Micromagnetic Tomography (MMT) is a new technique that determines magnetic moments of individual grains embedded in a sample. Individual magnetic moments are obtained through a non-destructive method: the position of magnetic carriers is found through micro-X-ray computed tomography (MicroCT) and the magnetic surface flux signal of a sample is obtained by employing a high-resolution magnetometer, such as a Quantum Diamond Magnetometer. By carefully selecting which grains to interpret and which grains not, MMT can open new possibilities in interpreting the palaeomagnetic information stored in the most enigmatic magnetic carriers. However, MMT needs to overcome important hurdles before it can reach this ultimate goal. One of these challenges is the limitations in the resolution of MicroCT: PSD grains <0.75 µm are often not detected although they produce a magnetic signal and may be omni-present in our samples. Missing these grains is a source of error in the least squares inversion protocol that calculates magnetic moments.

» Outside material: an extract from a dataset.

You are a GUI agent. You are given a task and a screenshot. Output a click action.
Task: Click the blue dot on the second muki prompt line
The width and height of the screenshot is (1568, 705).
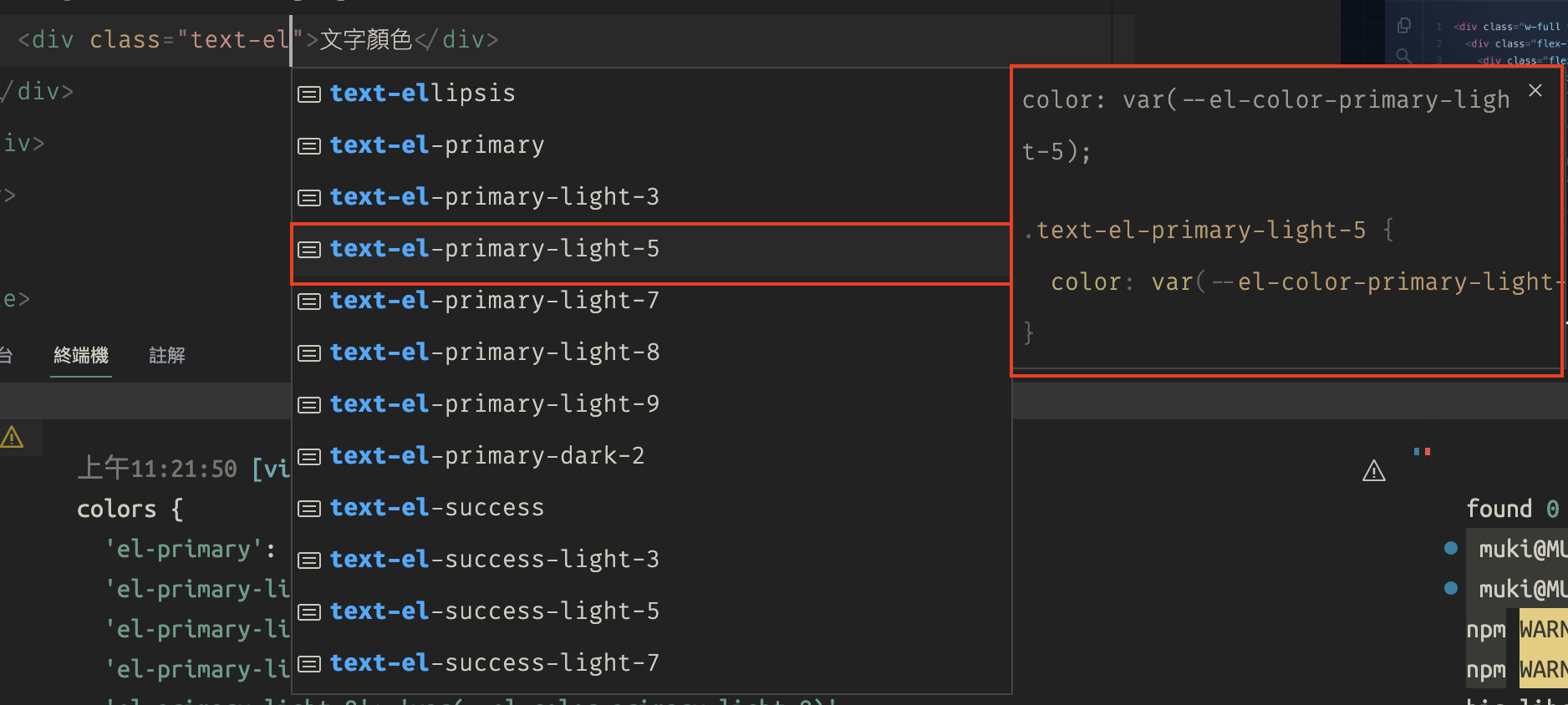1450,588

Here, we characterize the grain size distribution of iron-oxides in a basalt with a resolution from 20 nm upwards using a combination of focused ion beam scanning electron microscopy (FIB-SEM), SEM, and MicroCT. Fitting a lognormal distribution to this dataset, reveals a peak in grain sizes of 70 to 80 nm. Then we use this grain size distribution to characterize the effect of grains that are missed by the MicroCT measurements using numerical MMT simulations.

First, we populate numerical MMT models with a realistic number of iron-oxides with grain sizes from 40 nm onwards to fully cover the SD, PSD, and MD grain size domain. Then, we calculate the resulting magnetic signal at the location of the magnetic sensors, and apply the inverse procedure using only the position of grains >0.75 µm, which is the detection limit of the routinely used MicroCT machine in MMT studies to date. A comparison of the original and calculated magnetic moments of individual grains results in an estimation of the magnetic moment error of undetected grains, i.e., the impact of the 'missing grains effect'. We observe that the larger grains (>1 µm) are solved reasonably well, but for smaller grains the MMT inversions fail to produce reliable results. Increasing the resolution of the MicroCT scans is therefore paramount.